I have recently completed the sequel to my award-winning thriller, Dead Letter Day, and am now working with my publisher on the edit ahead of the book’s release in March. Dead Write has been a challenge, albeit a very enjoyable one, as it falls into the category of ‘the second difficult book’ and has a lot to live up to. I hope my fans will find it as exciting a read as Dead Letter Day.
As well as editing, I am spending time working on a few new plot ideas. I am hoping to start the third book in the series shortly and may also release a couple of novellas in between.
How does my work differ from others of its genre?
It would be arrogant to say my work differs from other thrillers when there are so many good books available to read, each offering something different.
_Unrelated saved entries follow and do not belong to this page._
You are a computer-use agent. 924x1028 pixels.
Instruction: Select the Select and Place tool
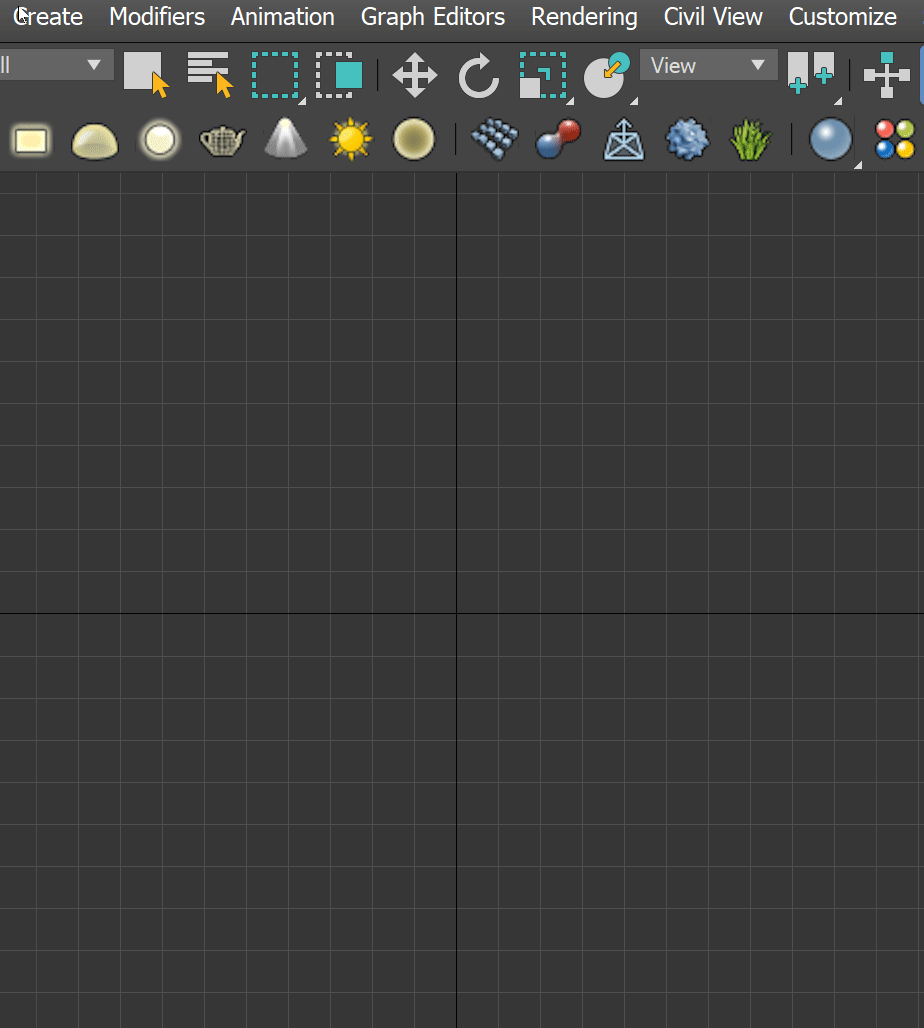(x=606, y=76)
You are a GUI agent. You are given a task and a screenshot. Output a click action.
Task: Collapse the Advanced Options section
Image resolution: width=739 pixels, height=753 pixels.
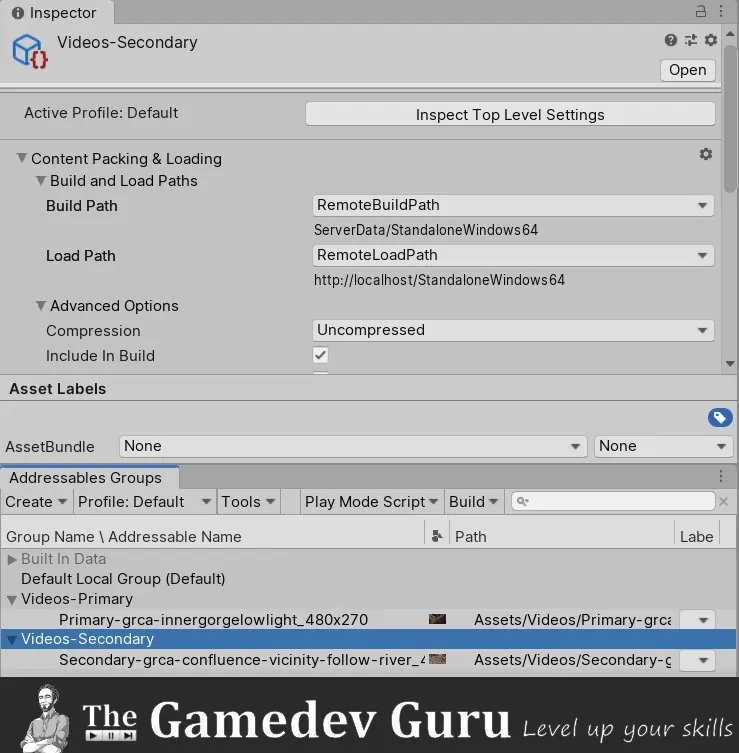[42, 306]
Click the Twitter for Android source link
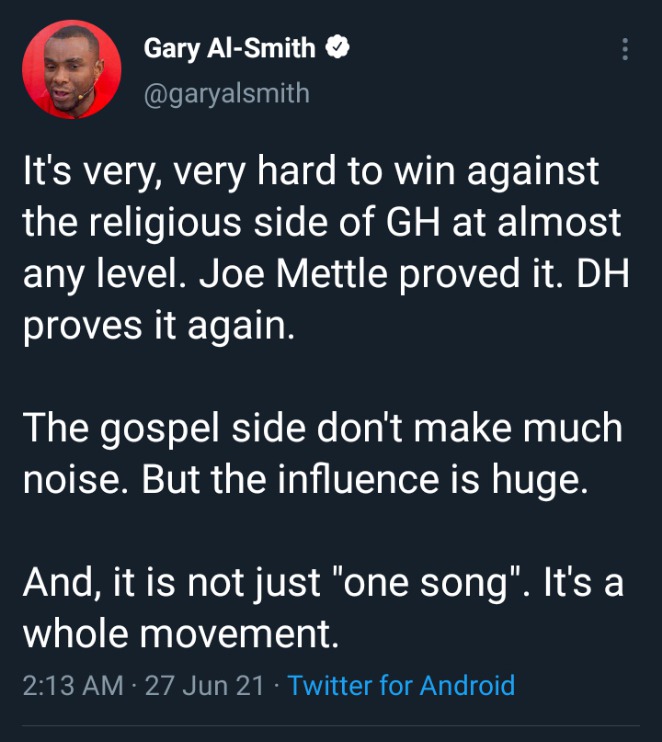This screenshot has height=742, width=662. (401, 686)
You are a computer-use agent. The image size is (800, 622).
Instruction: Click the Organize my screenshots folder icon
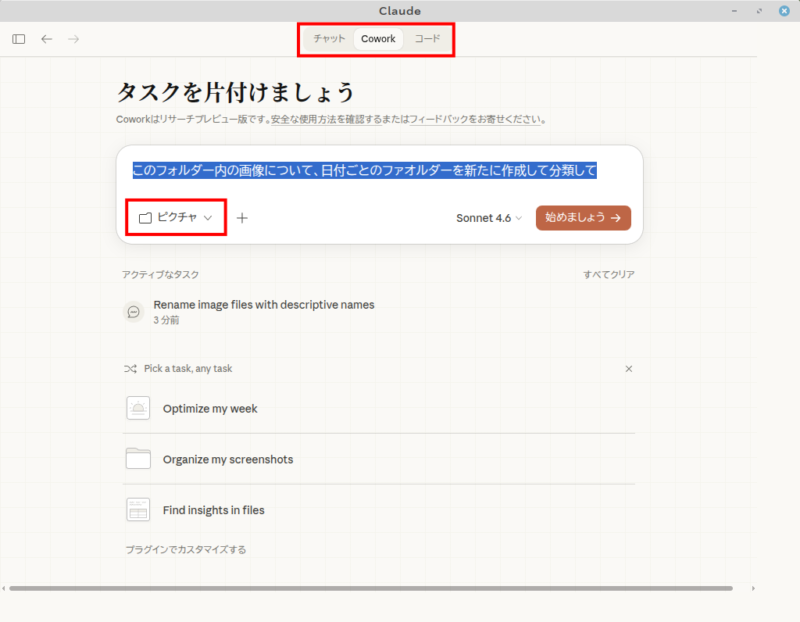tap(138, 459)
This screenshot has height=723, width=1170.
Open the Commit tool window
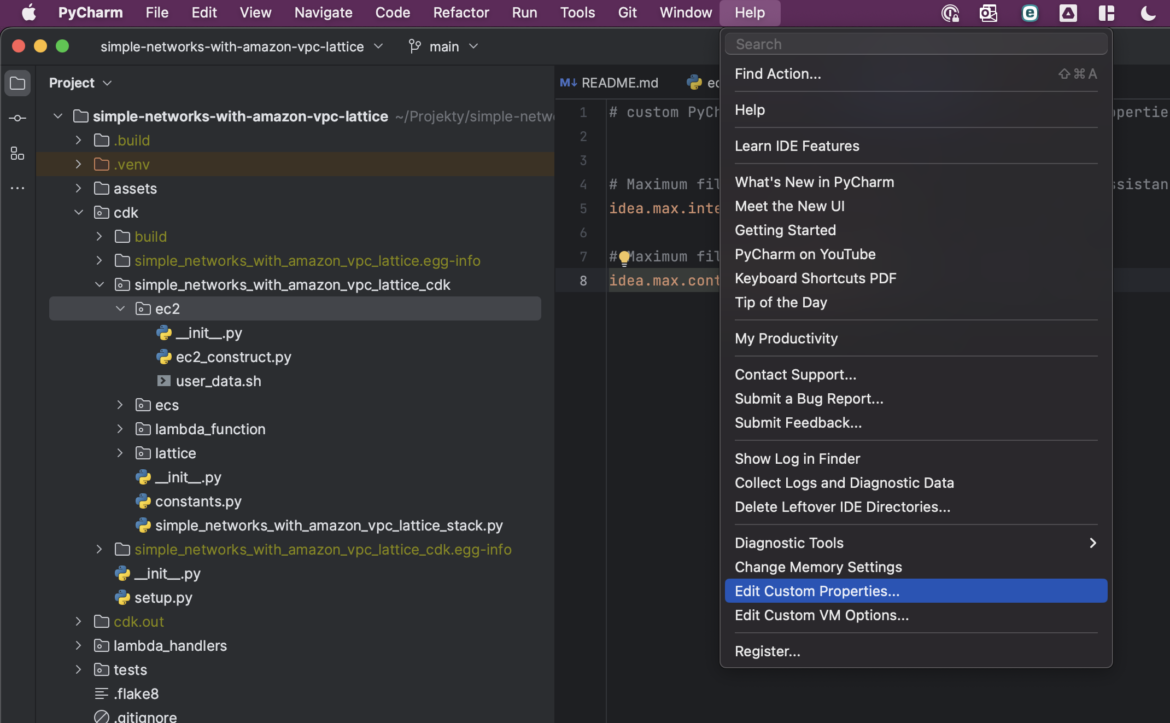click(x=17, y=118)
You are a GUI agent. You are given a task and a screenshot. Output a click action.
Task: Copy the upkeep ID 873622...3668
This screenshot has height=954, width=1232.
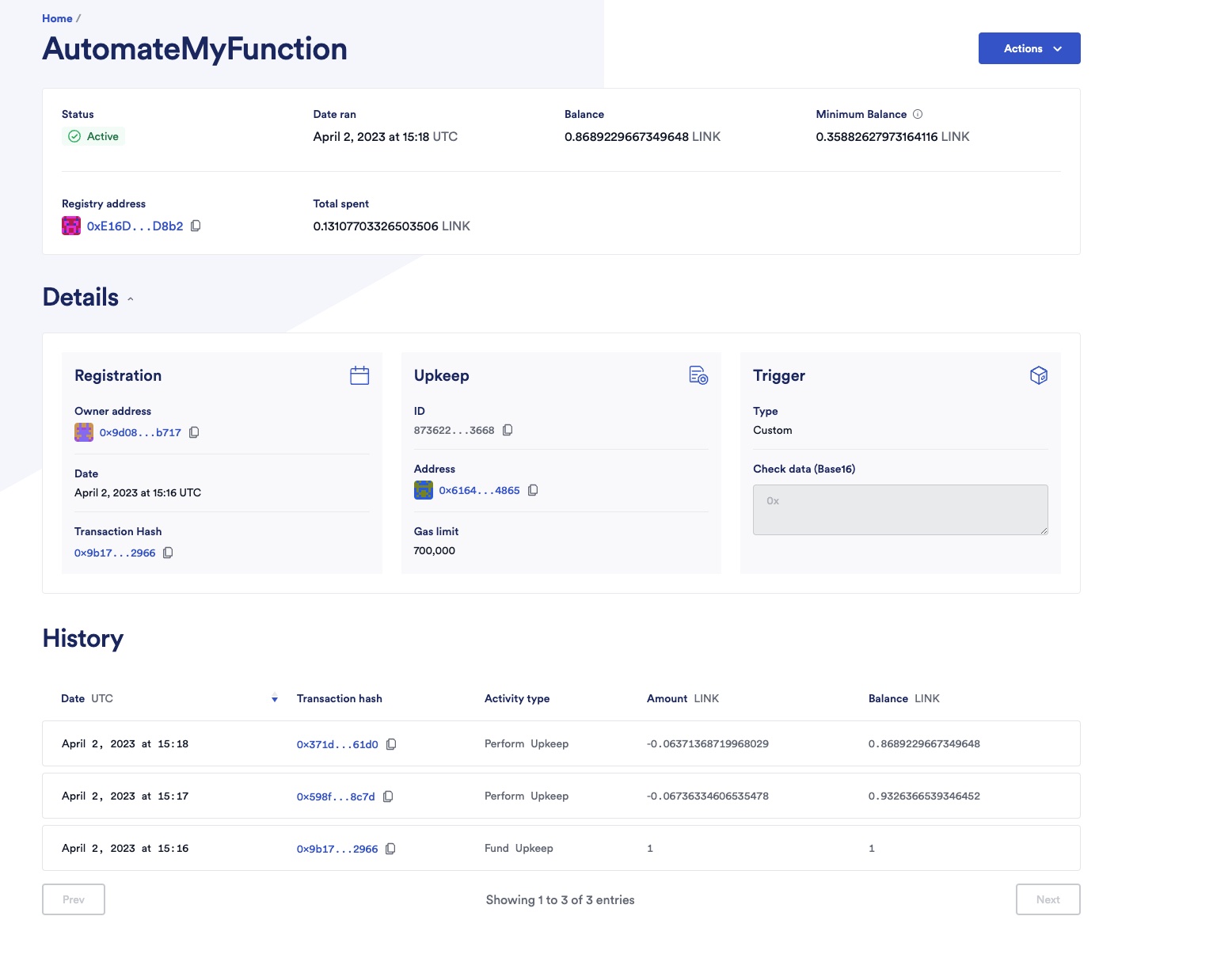[508, 430]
With my own writing I have tried to take all of the elements I like in a story – fast paced twisty plotline, interesting likeable characters and the right balance of humour and thrills. I am a fan of books you literally cannot put down, because you need to know what is going to happen next, and I try very hard to make sure the stories I write give the same experience to my readers.
The best advice I have ever been given is to ‘write stories you would want to read yourself, as if you’re not enjoying them, no one else is going to’. I can’t for the life of me remember who said those words, but they have stuck with me.
Why do I write what I do?
Because I enjoy it. I love telling stories and I’d still be doing it even if it was just for me. The fact other people want to read them and I now get paid to write is a huge bonus.
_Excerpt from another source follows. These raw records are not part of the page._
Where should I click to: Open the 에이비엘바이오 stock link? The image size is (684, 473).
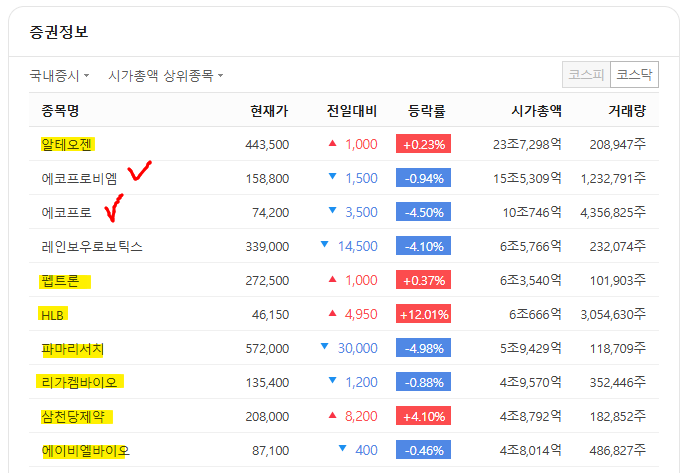[x=85, y=450]
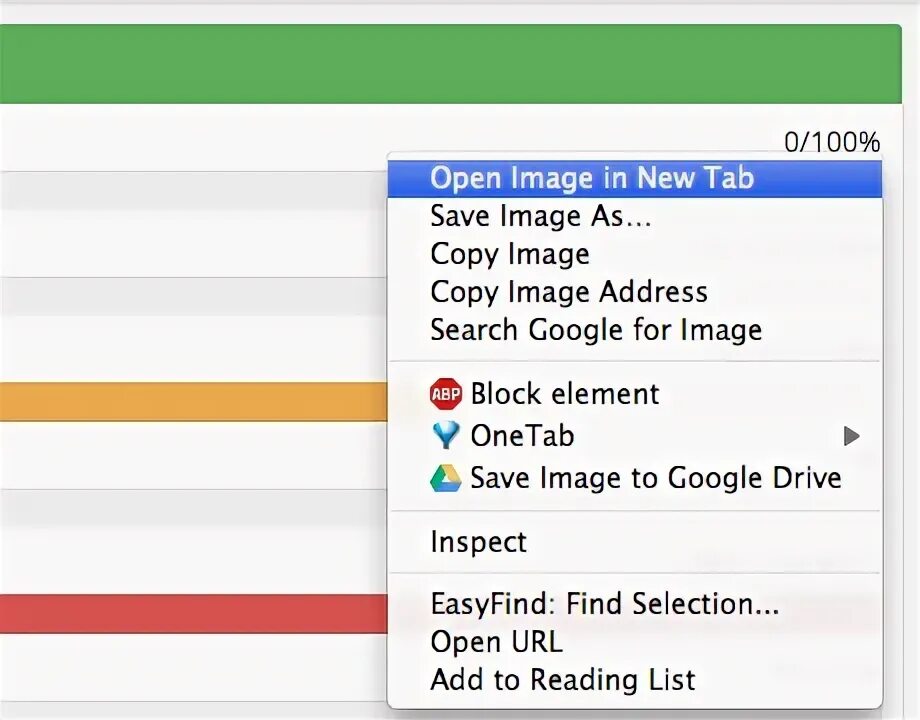Select the Open URL menu item
Image resolution: width=920 pixels, height=720 pixels.
coord(496,642)
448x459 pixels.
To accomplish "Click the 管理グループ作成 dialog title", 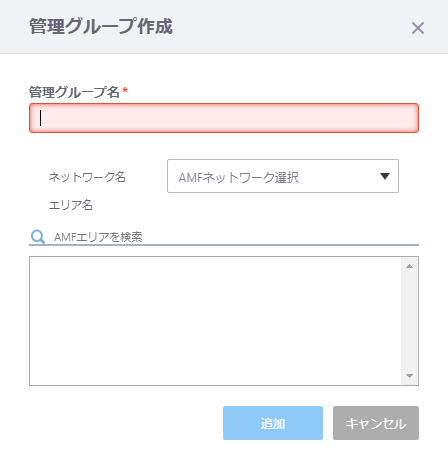I will [x=101, y=26].
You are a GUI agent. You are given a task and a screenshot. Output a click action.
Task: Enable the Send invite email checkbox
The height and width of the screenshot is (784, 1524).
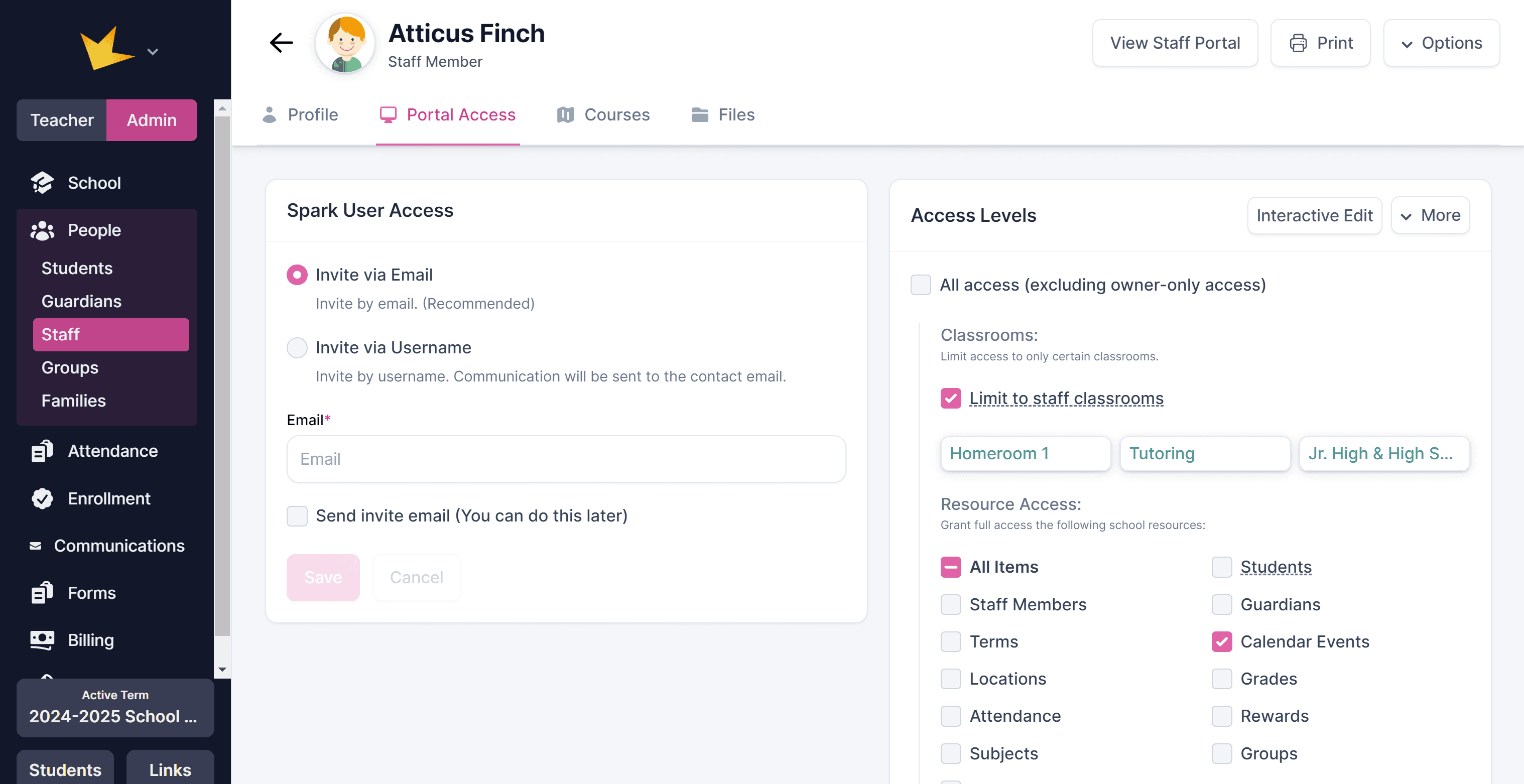[x=297, y=516]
I have always loved well-crafted thrillers, both in book and on screen, and there was never another genre I wanted to write. Comedy would be the closest second, but although I enjoy reading them, I’ve never had the inclination to write a lighthearted book. It just doesn’t appeal. Having said that, there are definitely moments of humour to be found in both Dead Letter Day and Dead Write.
How does your writing process work?
Usually I start with an acorn. It can be a tiny part of a plot or a nuance of a character. Gradually the story develops around the acorn in my head. I build on the plot, I flesh out my cast, figure out how who they are, what they look like and how they talk and act, and I have a lot of conversations with them.
Eventually, when I feel I have gotten to know everyone well enough I start to write. I don’t use storyboards, as I find them too clinical, and I prefer to work from a series of notes I’ve made along the way. Once my characters start to come alive in words, they tend to go off on their own tangent. I indulge them to a certain extent and while I start off with an A and a Z and a rough idea of how I am going to get from one to the other, I always end up with a few plot deviations along the way.
Next week on Blog Tour, talking about their own writing process, are three very talented authors I’ve had the pleasure of getting to know over the past year.
Tara is the new name in humorous contemporary women’s fiction and her first novel, Calling All Services was released in July 2013, garnering great reviews. The follow up book, Calling All Dentists is due for release shortly and I look forward to reading it.
Please find Tara’s website at http://taraford.weebly.com/
Having your debut novel shortlisted for the Dundee International Book Prize is a good way to make your entry into the publishing industry and that is just what happened to Paul Beaumont for his provocative and witty tale, A Brief Eternity.
Paul’s website is http://paulbeaumont.org/
And you can also follow him on Facebook https://www.facebook.com/paulbeaumontauthor?fref=ts and Twitter https://twitter.com/beaumont_paul
My final chosen author is CA Shilton, who took inspiration from Les Miserable for her first novel, Barricades. This clever story tells the tale of Javert, offering fresh insight into a complex character and, while it weaves in and out of Victor Hugo’s classic, it is a brilliant book in its own right.